> [Task description]
Reproduce all of the rows below, changing each "speech bubble" to "chat bubble" and keeping everything else as it is.

> [Stored records]
=-=-=

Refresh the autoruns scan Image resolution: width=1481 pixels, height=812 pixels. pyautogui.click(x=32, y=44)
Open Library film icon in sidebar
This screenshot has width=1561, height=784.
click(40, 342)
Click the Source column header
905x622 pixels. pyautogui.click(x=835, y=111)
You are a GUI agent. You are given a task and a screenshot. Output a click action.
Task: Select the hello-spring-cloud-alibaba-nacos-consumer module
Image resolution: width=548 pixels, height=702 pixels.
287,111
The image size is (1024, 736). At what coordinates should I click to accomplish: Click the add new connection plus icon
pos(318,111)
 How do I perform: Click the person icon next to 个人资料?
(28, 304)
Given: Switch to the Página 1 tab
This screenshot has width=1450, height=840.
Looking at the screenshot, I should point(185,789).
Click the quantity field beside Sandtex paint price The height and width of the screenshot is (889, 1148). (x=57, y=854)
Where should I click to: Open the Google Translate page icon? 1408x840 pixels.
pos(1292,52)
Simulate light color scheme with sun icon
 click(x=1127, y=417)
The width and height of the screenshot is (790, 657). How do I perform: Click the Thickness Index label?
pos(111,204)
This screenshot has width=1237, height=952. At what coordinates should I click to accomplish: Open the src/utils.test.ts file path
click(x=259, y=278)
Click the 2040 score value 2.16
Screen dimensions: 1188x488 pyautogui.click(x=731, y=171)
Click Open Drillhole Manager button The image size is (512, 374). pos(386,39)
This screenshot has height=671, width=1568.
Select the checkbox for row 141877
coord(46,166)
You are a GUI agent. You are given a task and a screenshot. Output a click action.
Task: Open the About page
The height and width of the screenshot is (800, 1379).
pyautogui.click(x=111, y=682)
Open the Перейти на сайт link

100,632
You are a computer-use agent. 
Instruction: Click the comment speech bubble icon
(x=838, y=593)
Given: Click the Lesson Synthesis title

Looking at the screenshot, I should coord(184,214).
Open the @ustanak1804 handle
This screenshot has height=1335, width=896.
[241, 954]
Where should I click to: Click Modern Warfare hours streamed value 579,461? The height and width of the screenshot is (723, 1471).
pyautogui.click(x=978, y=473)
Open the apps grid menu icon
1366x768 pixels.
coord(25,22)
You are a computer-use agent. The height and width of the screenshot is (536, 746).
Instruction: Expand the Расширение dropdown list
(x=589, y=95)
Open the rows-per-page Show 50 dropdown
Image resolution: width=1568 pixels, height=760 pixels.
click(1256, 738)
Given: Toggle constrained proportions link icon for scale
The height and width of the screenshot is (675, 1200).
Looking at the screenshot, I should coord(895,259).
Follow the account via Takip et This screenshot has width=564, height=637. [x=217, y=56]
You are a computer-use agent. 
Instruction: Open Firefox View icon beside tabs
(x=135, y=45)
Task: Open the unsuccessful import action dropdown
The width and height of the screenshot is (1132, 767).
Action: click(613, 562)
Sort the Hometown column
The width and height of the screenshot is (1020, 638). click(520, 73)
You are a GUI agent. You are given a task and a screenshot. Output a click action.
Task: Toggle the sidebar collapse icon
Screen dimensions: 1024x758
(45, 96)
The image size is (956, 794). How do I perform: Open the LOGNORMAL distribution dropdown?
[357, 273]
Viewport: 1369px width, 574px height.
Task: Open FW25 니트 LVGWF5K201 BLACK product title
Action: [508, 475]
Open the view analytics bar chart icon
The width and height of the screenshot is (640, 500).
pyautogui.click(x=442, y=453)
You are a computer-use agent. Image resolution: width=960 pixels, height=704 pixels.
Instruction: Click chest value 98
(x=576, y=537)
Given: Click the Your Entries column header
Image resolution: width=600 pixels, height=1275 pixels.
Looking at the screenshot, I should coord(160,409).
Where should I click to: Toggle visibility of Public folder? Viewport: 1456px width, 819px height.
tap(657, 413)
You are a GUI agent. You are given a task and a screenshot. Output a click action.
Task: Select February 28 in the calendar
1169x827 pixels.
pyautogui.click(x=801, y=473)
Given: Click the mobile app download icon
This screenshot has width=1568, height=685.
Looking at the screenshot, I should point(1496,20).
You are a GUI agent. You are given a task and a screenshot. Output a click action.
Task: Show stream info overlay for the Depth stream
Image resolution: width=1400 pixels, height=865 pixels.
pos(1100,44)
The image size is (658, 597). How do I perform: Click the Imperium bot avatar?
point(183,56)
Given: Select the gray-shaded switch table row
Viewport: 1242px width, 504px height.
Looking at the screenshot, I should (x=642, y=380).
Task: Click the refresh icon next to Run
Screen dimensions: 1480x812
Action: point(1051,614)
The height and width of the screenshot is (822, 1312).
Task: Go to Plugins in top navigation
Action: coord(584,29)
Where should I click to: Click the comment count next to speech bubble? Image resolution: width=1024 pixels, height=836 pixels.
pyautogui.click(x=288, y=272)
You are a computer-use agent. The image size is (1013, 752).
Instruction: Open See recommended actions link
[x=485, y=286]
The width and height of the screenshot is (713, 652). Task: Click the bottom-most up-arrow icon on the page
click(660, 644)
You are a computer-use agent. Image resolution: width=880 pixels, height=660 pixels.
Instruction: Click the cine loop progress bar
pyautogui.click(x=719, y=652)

=-=-=

> [Reply to the exercise]
Refresh the autoruns scan Image resolution: width=1481 pixels, height=812 pixels. pyautogui.click(x=32, y=44)
Open Library film icon in sidebar
This screenshot has width=1561, height=784.
click(40, 342)
Click the Source column header
905x622 pixels. pyautogui.click(x=835, y=111)
You are a GUI agent. You are given a task and a screenshot. Output a click action.
Task: Select the hello-spring-cloud-alibaba-nacos-consumer module
Image resolution: width=548 pixels, height=702 pixels.
287,111
The image size is (1024, 736). At what coordinates should I click to accomplish: Click the add new connection plus icon
pos(318,111)
 How do I perform: Click the person icon next to 个人资料?
(28, 304)
Given: Switch to the Página 1 tab
This screenshot has width=1450, height=840.
Looking at the screenshot, I should point(185,789).
Click the quantity field beside Sandtex paint price The height and width of the screenshot is (889, 1148). (x=57, y=854)
Where should I click to: Open the Google Translate page icon? 1408x840 pixels.
pos(1292,52)
Simulate light color scheme with sun icon
 click(x=1127, y=417)
The width and height of the screenshot is (790, 657). How do I perform: Click the Thickness Index label?
pos(111,204)
This screenshot has width=1237, height=952. At what coordinates should I click to accomplish: Open the src/utils.test.ts file path
click(x=259, y=278)
Click the 2040 score value 2.16
Screen dimensions: 1188x488 pyautogui.click(x=731, y=171)
Click Open Drillhole Manager button The image size is (512, 374). pos(386,39)
This screenshot has height=671, width=1568.
Select the checkbox for row 141877
coord(46,166)
You are a GUI agent. You are given a task and a screenshot. Output a click action.
Task: Open the About page
The height and width of the screenshot is (800, 1379).
pyautogui.click(x=111, y=682)
Open the Перейти на сайт link

100,632
You are a computer-use agent. 
Instruction: Click the comment chat bubble icon
(x=838, y=593)
Given: Click the Lesson Synthesis title

Looking at the screenshot, I should coord(184,214).
Open the @ustanak1804 handle
This screenshot has height=1335, width=896.
[241, 954]
Where should I click to: Click Modern Warfare hours streamed value 579,461? The height and width of the screenshot is (723, 1471).
pyautogui.click(x=978, y=473)
Open the apps grid menu icon
1366x768 pixels.
coord(25,22)
You are a computer-use agent. The height and width of the screenshot is (536, 746).
Instruction: Expand the Расширение dropdown list
(x=589, y=95)
Open the rows-per-page Show 50 dropdown
Image resolution: width=1568 pixels, height=760 pixels.
click(1256, 738)
Given: Toggle constrained proportions link icon for scale
The height and width of the screenshot is (675, 1200).
Looking at the screenshot, I should coord(895,259).
Follow the account via Takip et This screenshot has width=564, height=637. [x=217, y=56]
You are a computer-use agent. 
Instruction: Open Firefox View icon beside tabs
(x=135, y=45)
Task: Open the unsuccessful import action dropdown
The width and height of the screenshot is (1132, 767).
Action: click(613, 562)
Sort the Hometown column
The width and height of the screenshot is (1020, 638). click(520, 73)
You are a GUI agent. You are given a task and a screenshot. Output a click action.
Task: Toggle the sidebar collapse icon
Screen dimensions: 1024x758
(45, 96)
The image size is (956, 794). How do I perform: Open the LOGNORMAL distribution dropdown?
[357, 273]
Viewport: 1369px width, 574px height.
Task: Open FW25 니트 LVGWF5K201 BLACK product title
Action: [508, 475]
Open the view analytics bar chart icon
The width and height of the screenshot is (640, 500).
pyautogui.click(x=442, y=453)
You are a computer-use agent. Image resolution: width=960 pixels, height=704 pixels.
Instruction: Click chest value 98
(x=576, y=537)
Given: Click the Your Entries column header
Image resolution: width=600 pixels, height=1275 pixels.
Looking at the screenshot, I should coord(160,409).
Where should I click to: Toggle visibility of Public folder? Viewport: 1456px width, 819px height.
tap(657, 413)
You are a GUI agent. You are given a task and a screenshot. Output a click action.
Task: Select February 28 in the calendar
1169x827 pixels.
pyautogui.click(x=801, y=473)
Given: Click the mobile app download icon
This screenshot has width=1568, height=685.
Looking at the screenshot, I should point(1496,20).
You are a GUI agent. You are given a task and a screenshot. Output a click action.
Task: Show stream info overlay for the Depth stream
Image resolution: width=1400 pixels, height=865 pixels.
pos(1100,44)
The image size is (658, 597). How do I perform: Click the Imperium bot avatar?
point(183,56)
Given: Select the gray-shaded switch table row
Viewport: 1242px width, 504px height.
Looking at the screenshot, I should (x=642, y=380).
Task: Click the refresh icon next to Run
Screen dimensions: 1480x812
Action: point(1051,614)
The height and width of the screenshot is (822, 1312).
Task: Go to Plugins in top navigation
Action: coord(584,29)
Where should I click to: Click the comment count next to chat bubble? Image resolution: width=1024 pixels, height=836 pixels.
pyautogui.click(x=288, y=272)
You are a computer-use agent. The image size is (1013, 752).
Instruction: Open See recommended actions link
[x=485, y=286]
The width and height of the screenshot is (713, 652). Task: Click the bottom-most up-arrow icon on the page
click(660, 644)
You are a computer-use agent. Image resolution: width=880 pixels, height=660 pixels.
Instruction: Click the cine loop progress bar
pyautogui.click(x=719, y=652)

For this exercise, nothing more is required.